The only way is Liverpool for the stars of TV’s newest ‘structured reality’ show…

Following hot on the heels of The Only Way is Essex and Made in Chelsea, a new ‘structured reality’ show debuts on E4 next week.

Desperate Scousewives (E4, Monday, Nov 28) follows the antics of a group of larger-than-life Liverpudlian ladies in their twenties and thirties – along with the club promoters, DJs and footballers they are dating, want to date, or in some cases would rather avoid.

We caught up with the show’s executive producer, Mal Young, formerly a producer on Brookside and head of continuing drama at the BBC, to find out more…

Tell us a bit about the show
“Our characters are traditionally Scouse – they have their heart on their sleeve, they are passionate and say it as it is. They have a new attitude, though, and are making their own new way in life so they are entrepreneurs in a way. Some of them are working in the clubs, some want to be models, some are writers, and it is this entrepreneurial spirit and passion for life that is at the heart of the show.”

How similar is it to TOWIE?
“Well, we are part of the same descriptive-reality area, but I hope the viewers will notice there is a much stronger sense of storyline and it feels more like a soap. It is closer to being the noisy grandchild of Brookside than it is to the TOWIEs and the Made in Chelseas of this world.”

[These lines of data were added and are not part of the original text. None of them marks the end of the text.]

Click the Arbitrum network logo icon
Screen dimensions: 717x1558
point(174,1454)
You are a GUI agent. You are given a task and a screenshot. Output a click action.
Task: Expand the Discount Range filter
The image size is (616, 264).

How much of it is structured?
“We never write a line of dialogue and we never tell them what is going to happen in a scene. We just use a situation that is based on something going in their lives and ask them to react. Most of the scenarios have been inspired by what they are doing anyway.”

Do they forget about the cameras?
“Well, I was gobsmacked when we did a scene with two of our characters who’d had a relationship in the past and were still going through a lot of emotions that had not been resolved. We asked them to have a chat and just stood back and they completely forgot that the cameras were there. We all ended up in tears. If that scene had been in EastEnders, I would have been very, very happy.”

Are there any phrases we will all be saying after watching this?
“I think the ‘Scouse eyebrow’, which is a semi-permanent way of tattooing your eyebrows on, will be popular. We also have a gay couple in the show who are great and cut through with ad-libbed jibes which are better than anything I could write. They come out with catchphrases by the day.”

Why do you think structured reality shows are so popular?
“For the same reason that soaps have been in our hearts since 1960 with Corrie: because they reflect how we live. TV is going through this amazing time at the moment where you can mix up all the genres. Some people call it dreadful TV, but I think we can all lighten up and watch something interesting and fun. If we can say that this reflects an element of how we live now, then that is all right.”